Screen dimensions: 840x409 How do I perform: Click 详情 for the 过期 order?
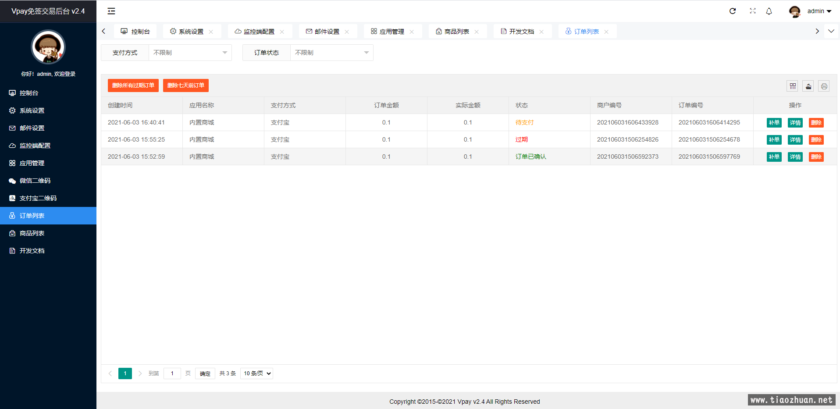click(x=795, y=140)
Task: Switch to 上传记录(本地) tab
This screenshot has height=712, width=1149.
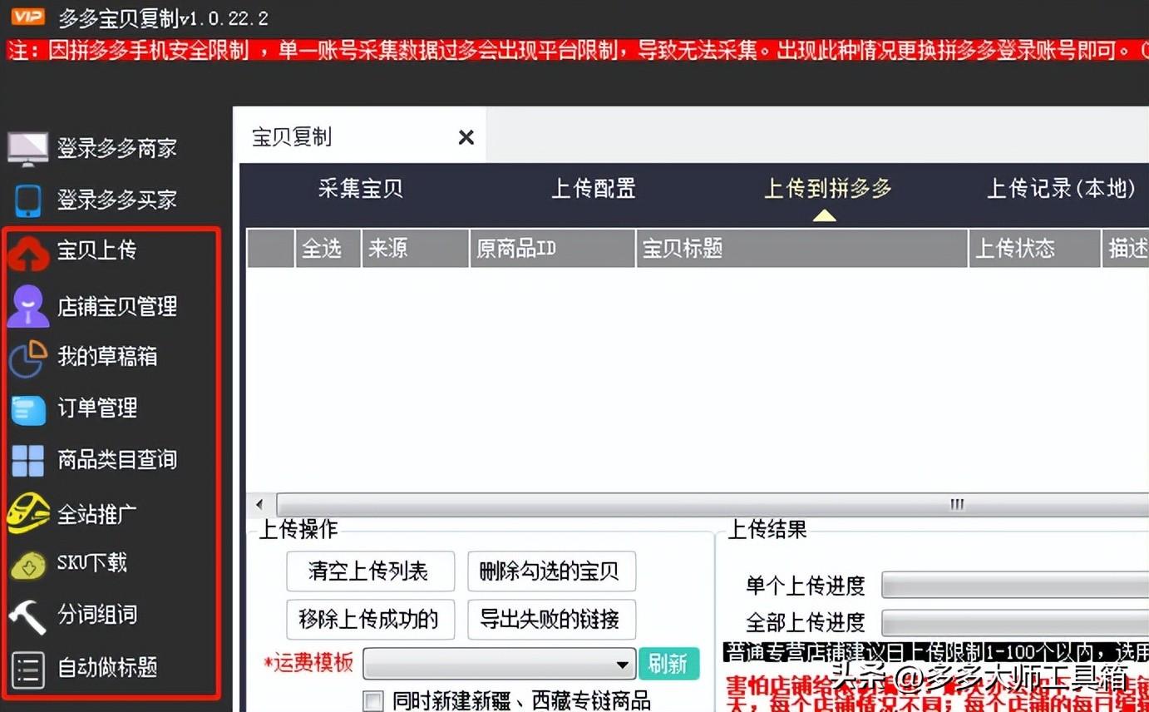Action: point(1062,189)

Exercise details → No pictures should appear in the copy, and each record above is to be returned exactly.

Your solution →
Screen dimensions: 840x409 How do I perform: Click 详情 for the 过期 order?
click(x=795, y=140)
Task: Switch to 上传记录(本地) tab
This screenshot has height=712, width=1149.
Action: point(1062,189)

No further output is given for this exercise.